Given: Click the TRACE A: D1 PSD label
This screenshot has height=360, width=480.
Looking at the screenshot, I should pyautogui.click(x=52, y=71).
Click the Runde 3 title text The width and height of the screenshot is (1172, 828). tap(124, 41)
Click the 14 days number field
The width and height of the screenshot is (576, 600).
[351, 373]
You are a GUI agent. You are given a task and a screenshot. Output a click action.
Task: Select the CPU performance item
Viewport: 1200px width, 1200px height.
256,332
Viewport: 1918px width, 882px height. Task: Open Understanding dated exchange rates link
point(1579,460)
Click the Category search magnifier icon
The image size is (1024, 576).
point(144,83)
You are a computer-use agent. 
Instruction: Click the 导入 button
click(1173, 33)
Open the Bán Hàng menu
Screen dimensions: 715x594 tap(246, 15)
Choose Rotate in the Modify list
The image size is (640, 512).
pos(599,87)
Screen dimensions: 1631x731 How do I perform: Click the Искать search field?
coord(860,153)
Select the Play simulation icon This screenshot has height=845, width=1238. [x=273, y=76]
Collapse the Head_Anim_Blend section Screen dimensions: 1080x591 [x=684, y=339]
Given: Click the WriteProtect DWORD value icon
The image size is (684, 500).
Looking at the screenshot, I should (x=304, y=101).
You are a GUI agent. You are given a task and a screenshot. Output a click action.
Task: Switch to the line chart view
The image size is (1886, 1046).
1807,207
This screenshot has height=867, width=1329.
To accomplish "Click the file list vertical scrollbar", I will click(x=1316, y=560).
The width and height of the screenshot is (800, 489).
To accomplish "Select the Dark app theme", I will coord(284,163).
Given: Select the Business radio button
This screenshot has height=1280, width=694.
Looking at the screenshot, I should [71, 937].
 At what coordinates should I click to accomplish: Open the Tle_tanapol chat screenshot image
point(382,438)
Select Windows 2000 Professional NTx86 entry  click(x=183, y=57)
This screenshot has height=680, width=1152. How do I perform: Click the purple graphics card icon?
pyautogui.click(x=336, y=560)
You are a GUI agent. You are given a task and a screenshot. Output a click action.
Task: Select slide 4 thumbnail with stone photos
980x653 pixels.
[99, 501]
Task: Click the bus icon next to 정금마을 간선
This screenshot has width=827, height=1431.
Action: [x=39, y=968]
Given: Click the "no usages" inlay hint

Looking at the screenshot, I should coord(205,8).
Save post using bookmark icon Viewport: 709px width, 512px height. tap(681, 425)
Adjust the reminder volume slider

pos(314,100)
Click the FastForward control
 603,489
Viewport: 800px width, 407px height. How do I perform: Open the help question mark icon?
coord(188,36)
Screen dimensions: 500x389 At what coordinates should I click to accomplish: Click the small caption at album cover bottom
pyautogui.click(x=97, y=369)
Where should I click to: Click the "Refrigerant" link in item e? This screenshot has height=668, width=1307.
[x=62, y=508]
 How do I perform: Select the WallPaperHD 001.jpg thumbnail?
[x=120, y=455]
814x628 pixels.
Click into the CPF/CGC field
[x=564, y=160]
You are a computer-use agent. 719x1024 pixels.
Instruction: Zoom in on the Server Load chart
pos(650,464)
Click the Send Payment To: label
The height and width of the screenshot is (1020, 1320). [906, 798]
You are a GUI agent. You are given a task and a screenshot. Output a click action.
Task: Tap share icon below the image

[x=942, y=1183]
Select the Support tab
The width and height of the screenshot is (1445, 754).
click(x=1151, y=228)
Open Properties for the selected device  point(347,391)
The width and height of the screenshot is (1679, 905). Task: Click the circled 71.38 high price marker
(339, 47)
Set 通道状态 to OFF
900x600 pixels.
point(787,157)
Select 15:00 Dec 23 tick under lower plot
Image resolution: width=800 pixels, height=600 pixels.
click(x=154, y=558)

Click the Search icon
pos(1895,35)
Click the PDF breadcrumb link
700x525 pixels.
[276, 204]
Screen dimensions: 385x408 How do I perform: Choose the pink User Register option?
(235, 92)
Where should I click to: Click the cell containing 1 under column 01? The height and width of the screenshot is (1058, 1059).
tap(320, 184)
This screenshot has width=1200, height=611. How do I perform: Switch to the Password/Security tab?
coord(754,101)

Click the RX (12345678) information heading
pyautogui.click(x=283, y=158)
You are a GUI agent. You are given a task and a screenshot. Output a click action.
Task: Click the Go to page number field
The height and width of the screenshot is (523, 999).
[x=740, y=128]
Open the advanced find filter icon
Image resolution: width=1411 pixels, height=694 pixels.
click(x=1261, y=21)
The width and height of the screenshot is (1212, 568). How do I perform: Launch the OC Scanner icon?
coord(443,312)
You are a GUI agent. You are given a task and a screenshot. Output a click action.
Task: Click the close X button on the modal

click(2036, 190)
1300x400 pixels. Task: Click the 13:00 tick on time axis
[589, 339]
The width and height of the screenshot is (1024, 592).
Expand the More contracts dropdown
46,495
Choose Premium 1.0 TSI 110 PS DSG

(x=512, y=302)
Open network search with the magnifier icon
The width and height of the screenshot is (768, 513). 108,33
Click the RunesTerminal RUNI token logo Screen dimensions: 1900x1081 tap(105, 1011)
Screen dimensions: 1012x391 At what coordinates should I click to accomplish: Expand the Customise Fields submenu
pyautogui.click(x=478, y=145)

= = =

» TASK DESCRIPTION
Print each entry exactly as it appears above.

» REPLY
Given: Click the TRACE A: D1 PSD label
This screenshot has height=360, width=480.
Looking at the screenshot, I should pyautogui.click(x=52, y=71).
Click the Runde 3 title text The width and height of the screenshot is (1172, 828). tap(124, 41)
Click the 14 days number field
The width and height of the screenshot is (576, 600).
[351, 373]
You are a GUI agent. You are given a task and a screenshot. Output a click action.
Task: Select the CPU performance item
Viewport: 1200px width, 1200px height.
256,332
Viewport: 1918px width, 882px height. Task: Open Understanding dated exchange rates link
point(1579,460)
Click the Category search magnifier icon
The image size is (1024, 576).
point(144,83)
You are a computer-use agent. 
Instruction: Click the 导入 button
click(1173, 33)
Open the Bán Hàng menu
Screen dimensions: 715x594 tap(246, 15)
Choose Rotate in the Modify list
The image size is (640, 512).
pos(599,87)
Screen dimensions: 1631x731 How do I perform: Click the Искать search field?
coord(860,153)
Select the Play simulation icon This screenshot has height=845, width=1238. [x=273, y=76]
Collapse the Head_Anim_Blend section Screen dimensions: 1080x591 [x=684, y=339]
Given: Click the WriteProtect DWORD value icon
The image size is (684, 500).
Looking at the screenshot, I should (x=304, y=101).
You are a GUI agent. You are given a task and a screenshot. Output a click action.
Task: Switch to the line chart view
The image size is (1886, 1046).
1807,207
This screenshot has height=867, width=1329.
To accomplish "Click the file list vertical scrollbar", I will click(x=1316, y=560).
The width and height of the screenshot is (800, 489).
To accomplish "Select the Dark app theme", I will coord(284,163).
Given: Select the Business radio button
This screenshot has height=1280, width=694.
Looking at the screenshot, I should [71, 937].
 At what coordinates should I click to accomplish: Open the Tle_tanapol chat screenshot image
point(382,438)
Select Windows 2000 Professional NTx86 entry  click(x=183, y=57)
This screenshot has height=680, width=1152. How do I perform: Click the purple graphics card icon?
pyautogui.click(x=336, y=560)
You are a GUI agent. You are given a task and a screenshot. Output a click action.
Task: Select slide 4 thumbnail with stone photos
980x653 pixels.
[99, 501]
Task: Click the bus icon next to 정금마을 간선
This screenshot has width=827, height=1431.
Action: [x=39, y=968]
Given: Click the "no usages" inlay hint

Looking at the screenshot, I should coord(205,8).
Save post using bookmark icon Viewport: 709px width, 512px height. tap(681, 425)
Adjust the reminder volume slider

pos(314,100)
Click the FastForward control
 603,489
Viewport: 800px width, 407px height. How do I perform: Open the help question mark icon?
coord(188,36)
Screen dimensions: 500x389 At what coordinates should I click to accomplish: Click the small caption at album cover bottom
pyautogui.click(x=97, y=369)
Where should I click to: Click the "Refrigerant" link in item e? This screenshot has height=668, width=1307.
[x=62, y=508]
 How do I perform: Select the WallPaperHD 001.jpg thumbnail?
[x=120, y=455]
814x628 pixels.
Click into the CPF/CGC field
[x=564, y=160]
You are a computer-use agent. 719x1024 pixels.
Instruction: Zoom in on the Server Load chart
pos(650,464)
Click the Send Payment To: label
The height and width of the screenshot is (1020, 1320). [906, 798]
You are a GUI agent. You are given a task and a screenshot. Output a click action.
Task: Tap share icon below the image

[x=942, y=1183]
Select the Support tab
The width and height of the screenshot is (1445, 754).
click(x=1151, y=228)
Open Properties for the selected device  point(347,391)
The width and height of the screenshot is (1679, 905). Task: Click the circled 71.38 high price marker
(339, 47)
Set 通道状态 to OFF
900x600 pixels.
point(787,157)
Select 15:00 Dec 23 tick under lower plot
Image resolution: width=800 pixels, height=600 pixels.
click(x=154, y=558)

Click the Search icon
pos(1895,35)
Click the PDF breadcrumb link
700x525 pixels.
[276, 204]
Screen dimensions: 385x408 How do I perform: Choose the pink User Register option?
(235, 92)
Where should I click to: Click the cell containing 1 under column 01? The height and width of the screenshot is (1058, 1059).
tap(320, 184)
This screenshot has width=1200, height=611. How do I perform: Switch to the Password/Security tab?
coord(754,101)

Click the RX (12345678) information heading
pyautogui.click(x=283, y=158)
You are a GUI agent. You are given a task and a screenshot. Output a click action.
Task: Click the Go to page number field
The height and width of the screenshot is (523, 999).
[x=740, y=128]
Open the advanced find filter icon
Image resolution: width=1411 pixels, height=694 pixels.
click(x=1261, y=21)
The width and height of the screenshot is (1212, 568). How do I perform: Launch the OC Scanner icon?
coord(443,312)
You are a GUI agent. You are given a task and a screenshot. Output a click action.
Task: Click the close X button on the modal

click(2036, 190)
1300x400 pixels. Task: Click the 13:00 tick on time axis
[589, 339]
The width and height of the screenshot is (1024, 592).
Expand the More contracts dropdown
46,495
Choose Premium 1.0 TSI 110 PS DSG

(x=512, y=302)
Open network search with the magnifier icon
The width and height of the screenshot is (768, 513). 108,33
Click the RunesTerminal RUNI token logo Screen dimensions: 1900x1081 tap(105, 1011)
Screen dimensions: 1012x391 At what coordinates should I click to accomplish: Expand the Customise Fields submenu
pyautogui.click(x=478, y=145)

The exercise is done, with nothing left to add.